EXERCISE DETAILS
Search the listing below for the word "height" and copy each line where it appears.

===== DATA FOR PROCESSING

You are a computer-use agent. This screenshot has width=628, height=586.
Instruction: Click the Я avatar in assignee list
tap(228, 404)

==========
===== DATA FOR PROCESSING

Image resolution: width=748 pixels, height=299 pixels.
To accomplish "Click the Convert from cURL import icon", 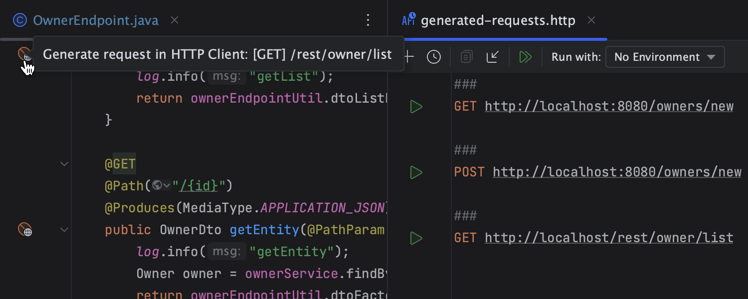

==========

SOLUTION TO THE EXERCISE
You are a computer-use agent. This screenshot has width=628, height=586.
Image resolution: width=748 pixels, height=299 pixels.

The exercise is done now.